Question
Johnson Corporation has an expected monthly capacity of 9,000 units but only 5,700 units were produced and 6,000 direct labor hours were used during August
Johnson Corporation has an expected monthly capacity of 9,000 units but only 5,700 units were produced and 6,000 direct labor hours were used during August due to Covid-19. The actual variable overhead for August was $48,165, and the actual fixed overhead was $140,220.
Standard cost data follow:
| Standard cost per unit (One unit Takes one Labor Hour) |
Direct materials | $9.00 |
Direct labor | 15.00 |
Variable overhead | 8.00 |
Fixed overhead | 16.00 |
Total | $48.00 |
1) What is the Variable Manufacturing Overhead Spending Variance?
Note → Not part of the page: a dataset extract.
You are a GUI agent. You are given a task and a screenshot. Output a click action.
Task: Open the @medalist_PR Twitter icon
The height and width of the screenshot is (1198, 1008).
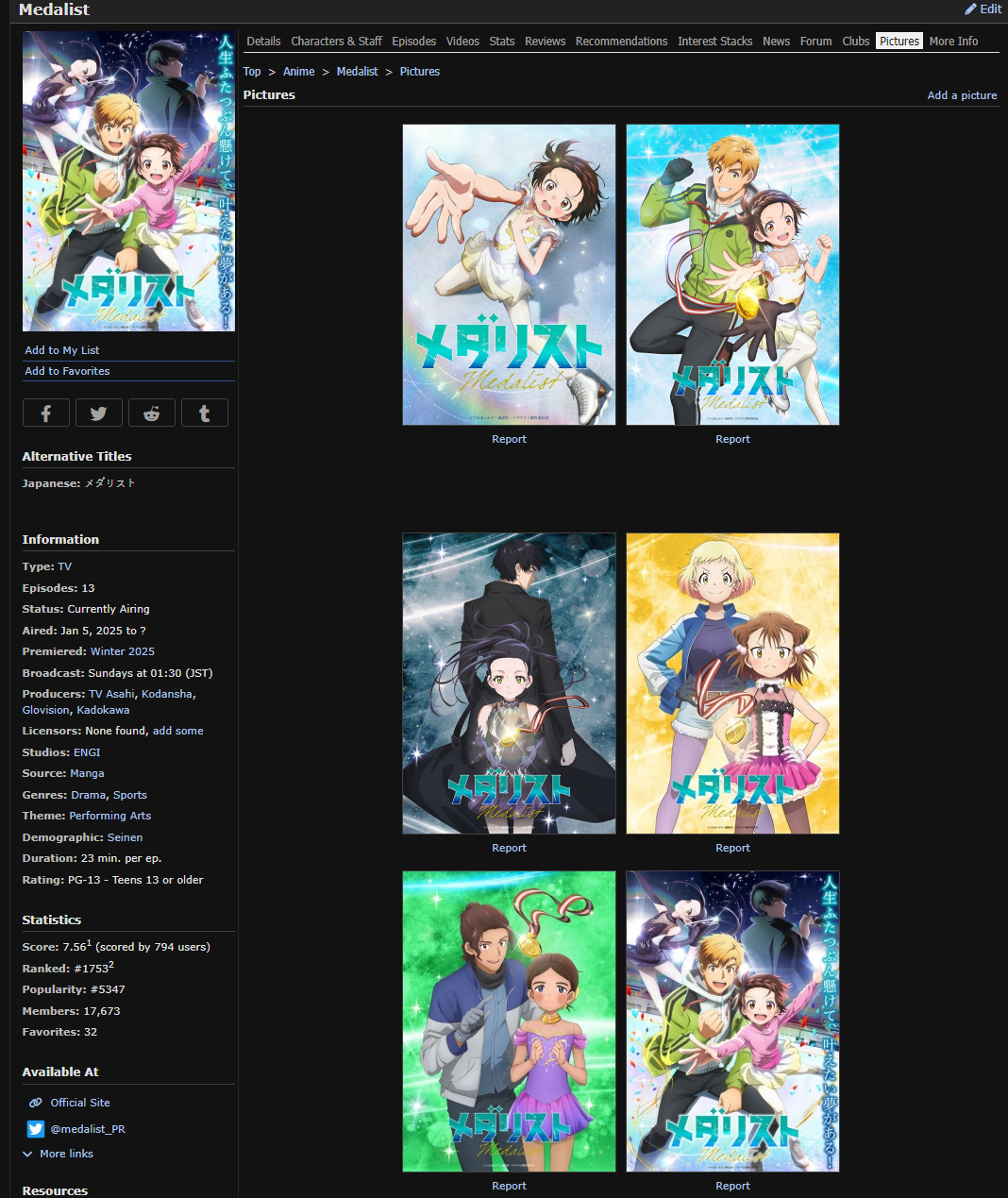[36, 1129]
State if it is Favorable (FA) or Unfavorable (UN).
2) What is the Variable Manufacturing Overhead Efficiency Variance? State if it is Favorable (FA) or Unfavorable (UN).
3) What is the Fixed Manufacturing Overhead Spending Variance? State if it is Favorable (FA) or Unfavorable (UN).
4) What is the Fixed Manufacturing Overhead Volume Variance? State if it is Favorable (FA) or Unfavorable (UN).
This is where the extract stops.